• **Document segment**:
┏━━

The mention of Israel's ancient capital Tirzah in vi. 4 (if the text be correct) as a parallel to Jerusalem, would alone be enough to bring the date below Solomon's time (cf. 1 Kings xiv. 17, xvi. 23). But it is no doubt much later. The Persian word pardes in iv. 13 appears to imply the Persian period, and is used elsewhere only in post-exilic books (Neh. ii. 8; Eccles. ii. 5). Indeed the word appirion in iii. 9 appears to be the Hebraized form of a Greek word phoreion, and if so would almost necessarily imply the Greek period, though the Hebrews may have been acquainted with Greek words, through the Greek settlements in Egypt, as early as the sixth century B.C. Many of the words and constructions, however, are demonstrably late and Aramaic; and the linguistic evidence alone (unless we assume an earlier book to have been worked over in later times) would put the Song hardly earlier than the fourth century B.C. Yet the fact that though a secular writing, it is in Hebrew and not Aramaic, which was rapidly gaining ground, shows that it can hardly be brought down much later. On the whole, probably it is to be placed somewhere between 400 and 300; and its sunny vivacity thus becomes a welcome foil to the austerity of the post-exilic age. If this argument is sound, it follows that the book cannot have been by Solomon. The superscription, i. 1, was no doubt added by a later hand on the basis of the many references to Solomon in the book, iii. 7-11, viii. 11 f, and of the statement in 1 Kings iv. 32 that he was the author of 1,005 songs.
Where the songs were composed we cannot tell. The scenes they reflect so vividly are rather those of Israel than of Judah, but the repeated allusions to the daughters of Jerusalem would be most naturally explained if the songs came from Jerusalem or its neighbourhood. With this agree the references to Engedi, Heshbon, Kedar, while the northern places mentioned, Lebanon, Hermon, Gilead, Damascus, are such as would be familiar, at any rate, by reputation, to a Judean.

┗━━

• **Stated exercise**:
Rewrite the passage on the Song of Songs, beginning at the words "Where the songs" and stopping after "to a Judean.", with "Damascus" replaced by "Tyre". The data that comes next is separate from the passage on the Song of Songs.

• **Data section**:

┏━━

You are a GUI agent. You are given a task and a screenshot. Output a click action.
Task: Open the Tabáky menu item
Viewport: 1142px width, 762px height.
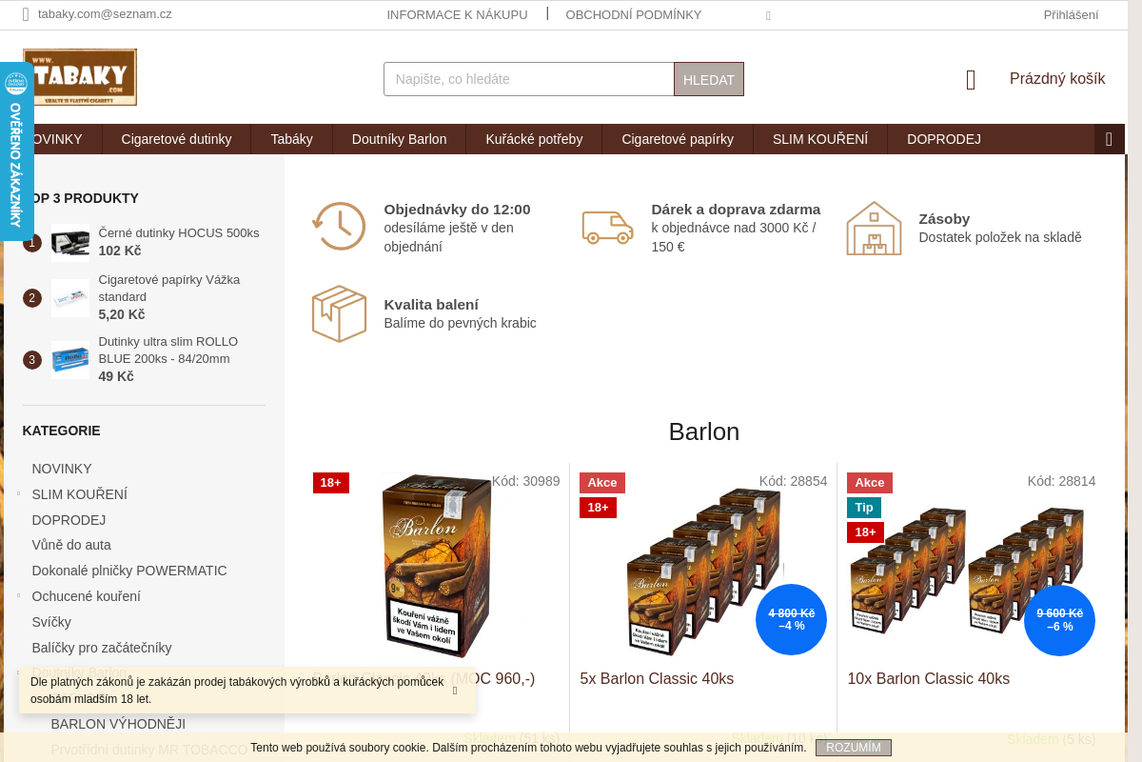click(291, 139)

┗━━

• **Solved exercise**:
Where the songs were composed we cannot tell. The scenes they reflect so vividly are rather those of Israel than of Judah, but the repeated allusions to the daughters of Jerusalem would be most naturally explained if the songs came from Jerusalem or its neighbourhood. With this agree the references to Engedi, Heshbon, Kedar, while the northern places mentioned, Lebanon, Hermon, Gilead, Tyre, are such as would be familiar, at any rate, by reputation, to a Judean.